We present a series of three cases of Klippel-Trenaunay syndrome (KTS) presenting with unilateral lower limb involvement demonstrating a wide range of radiological findings.

Case presentation

Case 1: A 61-year-old male presented with varicosities in the right lower limb, which was atrophic with a complete absence of deep venous system in the right limb. Case 2: A 23-year-old woman presented with hypertrophied left lower limb with multiple varicosities showing unusual distribution and intraosseous extension into the distal femur, patella, and tibia. Case 3: A 14-year-old male presented with hypertrophy of the right lower limb overlying macular cutaneous lesions. Capillary malformation was seen underneath the cutaneous lesion and multiple subcutaneous and intramuscular venous malformations were seen. Also noted was persistent embryological vein, i.e., lateral marginal vein of Servelle.


The three cases in our series demonstrate common and unusual findings of KTS and highlight the role of CT and MR venography in addition to color Doppler sonography to identify the complete extent of the involvement.


Klippel-Trenaunay syndrome (KTS) is a rare disorder (estimated incidence 3–5/100,000) [1], characterized by a triad of vascular malformation, venous varicosities, and limb hypertrophy.
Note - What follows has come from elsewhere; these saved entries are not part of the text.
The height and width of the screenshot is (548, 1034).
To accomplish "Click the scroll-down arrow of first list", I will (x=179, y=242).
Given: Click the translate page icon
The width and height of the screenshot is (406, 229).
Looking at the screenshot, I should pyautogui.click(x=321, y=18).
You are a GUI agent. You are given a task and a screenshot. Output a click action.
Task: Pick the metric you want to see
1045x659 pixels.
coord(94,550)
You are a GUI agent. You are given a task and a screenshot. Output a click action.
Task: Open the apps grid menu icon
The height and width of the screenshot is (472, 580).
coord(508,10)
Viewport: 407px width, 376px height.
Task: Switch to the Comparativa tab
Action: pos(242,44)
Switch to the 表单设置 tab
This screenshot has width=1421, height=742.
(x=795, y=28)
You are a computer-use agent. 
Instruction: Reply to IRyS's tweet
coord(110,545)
Important differential diagnoses of this condition include Parkes Weber syndrome, Maffucci syndrome, Beckwith-Wiedemann syndrome, and macrodystrophia lipomatosis [2].
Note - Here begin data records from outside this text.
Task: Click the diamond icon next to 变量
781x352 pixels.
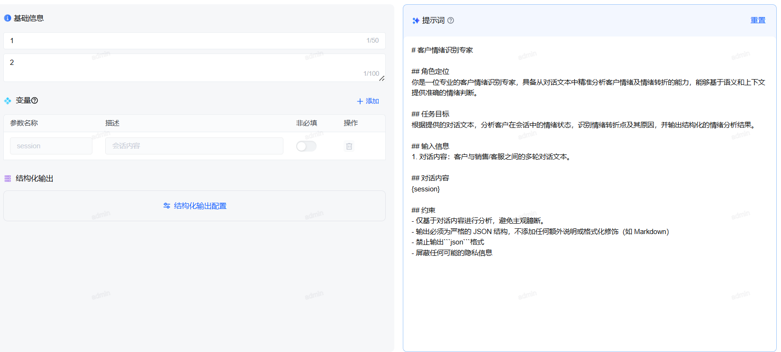Action: (8, 101)
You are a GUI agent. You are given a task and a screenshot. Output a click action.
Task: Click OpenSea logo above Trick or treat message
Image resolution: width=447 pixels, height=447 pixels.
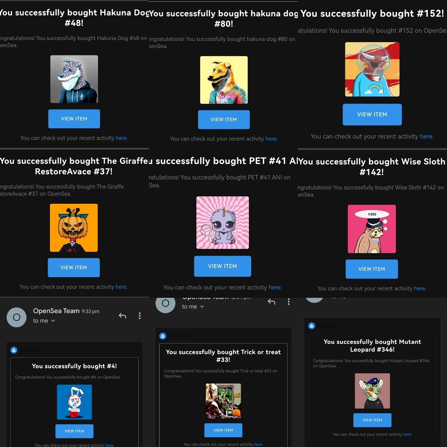163,336

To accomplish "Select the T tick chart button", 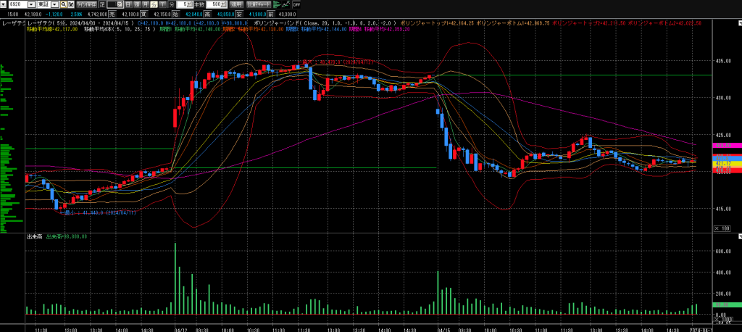I will pos(163,4).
Superficial venous malformations of the unilateral lower limbs or varicosities in unusual distribution are the most common findings but deeper extension into the underlying muscle, bone, or even visceral organs like the spleen, liver, pleura, urinary bladder, or colon (submucosal varices) also have been reported [2]. Deep venous abnormalities such as aplasia, duplications, and aneurysmal dilatation have also been identified [2]. Persistence of embryonic veins such as lateral marginal vein of Servelle and sciatic vein is also a feature suggestive of KTS [3].

Although conventional venography is a gold standard procedure, due to its invasive nature, it has been largely replaced by other noninvasive modalities such as color Doppler, CT, or MR venography. Color Doppler sonography is the most commonly employed imaging modality utilized to diagnose KTS. The presence of varicosities in an unusual location (like lateral aspect of the leg) and deep venous anomalies are highly indicative of Klippel-Trenaunay syndrome. Vascular (venous) malformations present as a network of vascular channels, with interspersed soft tissue component and calcified phleboliths. On spectral Doppler, the low flow vascular malformations demonstrate no flow or monophasic flow. The absence of high flow arteriovenous malformations is characteristic of this syndrome [4]. A plain radiograph of the affected limb may be able to identify phleboliths or intraosseous extension of the malformations. Detailed preoperative mapping of the venous system by a supplementary CT or MR venography may facilitate the identification of the extent of deep-seated malformation and thus can be helpful to prevent worsening of symptoms following intervention on superficial varicosities. Because the majority of the affected patients are children or young adults, the absence of harmful radiation makes MRI more suitable as the principal imaging tool [4]. The advantage of CT venography over MR venography is its significantly lower procedure time and higher spatial resolution.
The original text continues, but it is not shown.